TASK DETAILS: Output the listing below exactly, minus its images.

RECORDS SUPPLIED:
* * *

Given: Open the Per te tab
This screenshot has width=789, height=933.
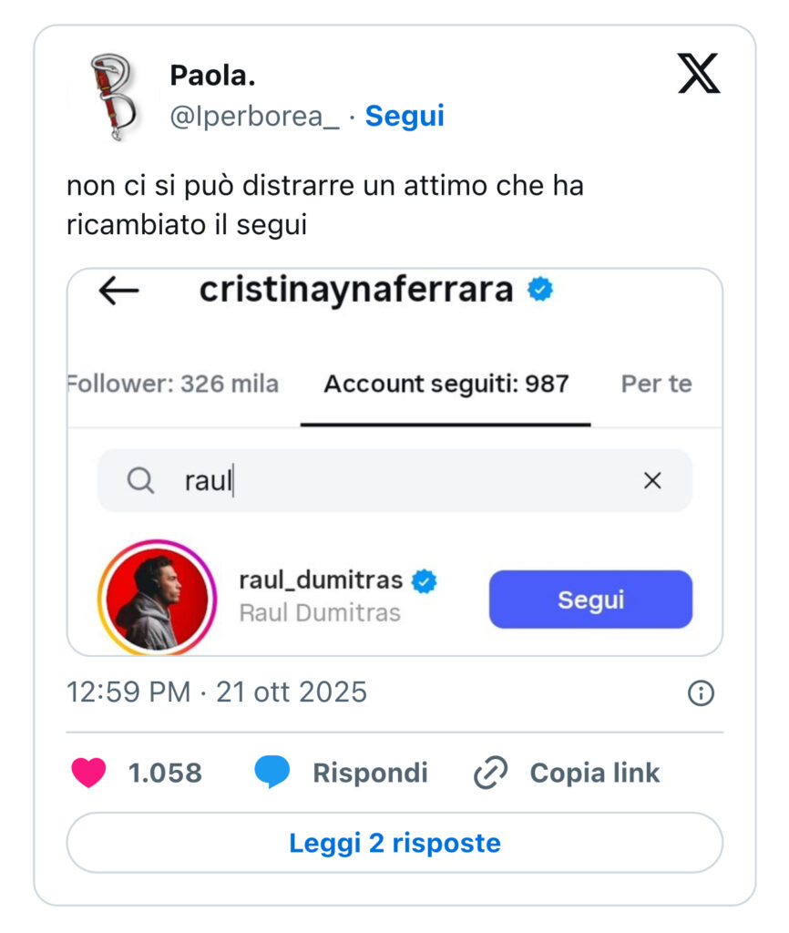Looking at the screenshot, I should (x=656, y=384).
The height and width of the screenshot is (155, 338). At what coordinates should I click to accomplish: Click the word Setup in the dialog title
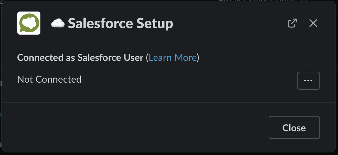coord(155,23)
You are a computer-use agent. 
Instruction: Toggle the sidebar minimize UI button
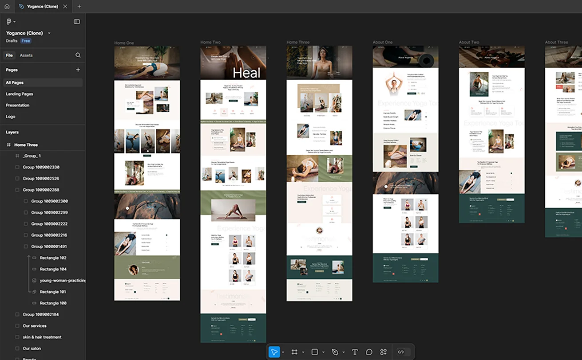point(77,22)
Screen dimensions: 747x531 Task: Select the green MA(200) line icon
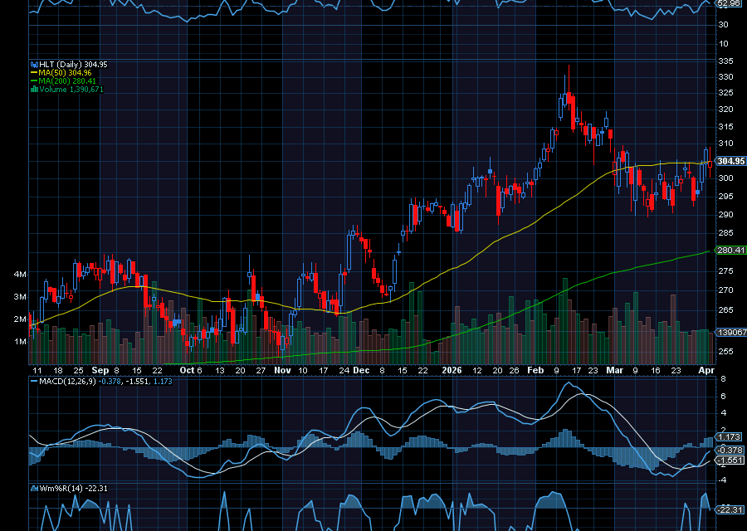pos(33,80)
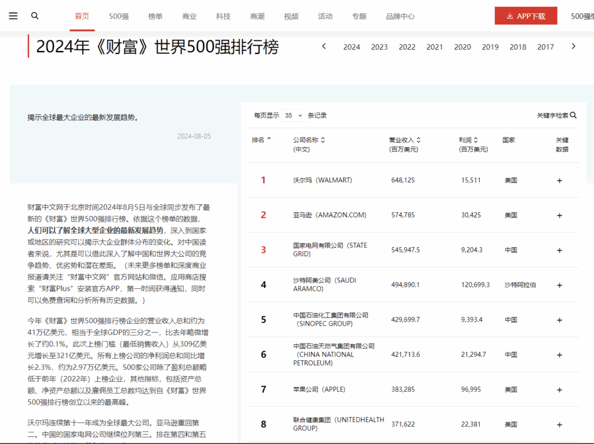Open the hamburger menu icon
Image resolution: width=594 pixels, height=444 pixels.
tap(13, 16)
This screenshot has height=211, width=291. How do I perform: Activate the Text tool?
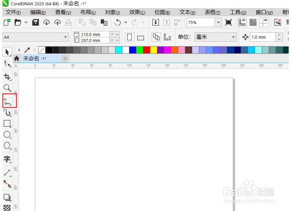tap(7, 159)
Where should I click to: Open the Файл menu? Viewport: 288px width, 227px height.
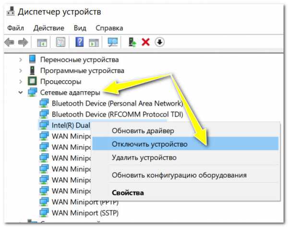[16, 28]
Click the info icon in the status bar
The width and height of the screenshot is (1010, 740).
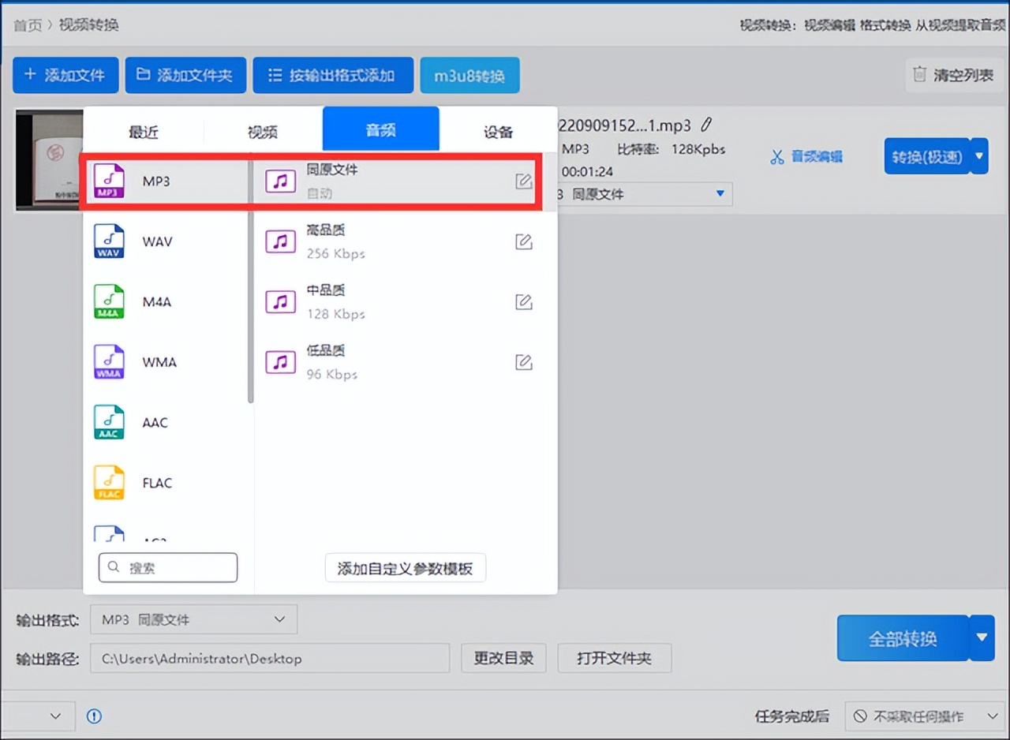(95, 716)
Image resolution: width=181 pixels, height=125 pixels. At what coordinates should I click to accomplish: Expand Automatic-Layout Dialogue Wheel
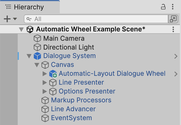coord(45,74)
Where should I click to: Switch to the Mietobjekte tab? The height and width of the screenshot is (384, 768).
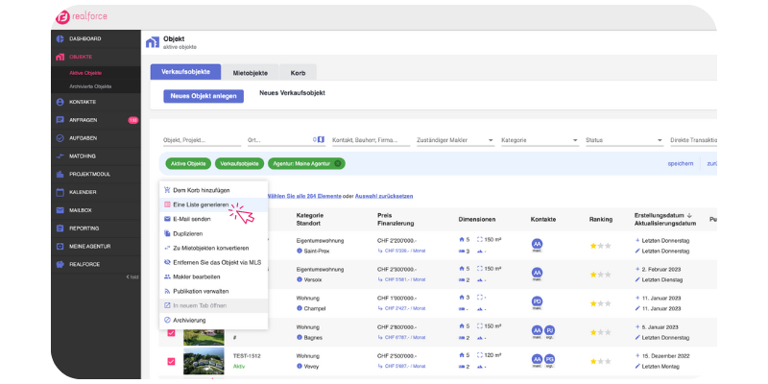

* * *

TASK SOLUTION:
Given: Open the Per te tab
This screenshot has width=789, height=933.
Looking at the screenshot, I should (x=656, y=384).
The height and width of the screenshot is (155, 338). At what coordinates should I click to accomplish: Click the word Setup in the dialog title
coord(155,23)
You are a computer-use agent. 
Instruction: Toggle the sidebar minimize UI button
point(77,22)
Screen dimensions: 747x531 Task: Select the green MA(200) line icon
pos(33,80)
Open the hamburger menu icon
Image resolution: width=594 pixels, height=444 pixels.
tap(13, 16)
This screenshot has height=211, width=291. How do I perform: Activate the Text tool?
tap(7, 159)
Where should I click to: Open the Файл menu? Viewport: 288px width, 227px height.
[16, 28]
Click the info icon in the status bar
The width and height of the screenshot is (1010, 740).
(95, 716)
Image resolution: width=181 pixels, height=125 pixels. At what coordinates should I click to accomplish: Expand Automatic-Layout Dialogue Wheel
coord(45,74)
Where should I click to: Switch to the Mietobjekte tab? The height and width of the screenshot is (384, 768).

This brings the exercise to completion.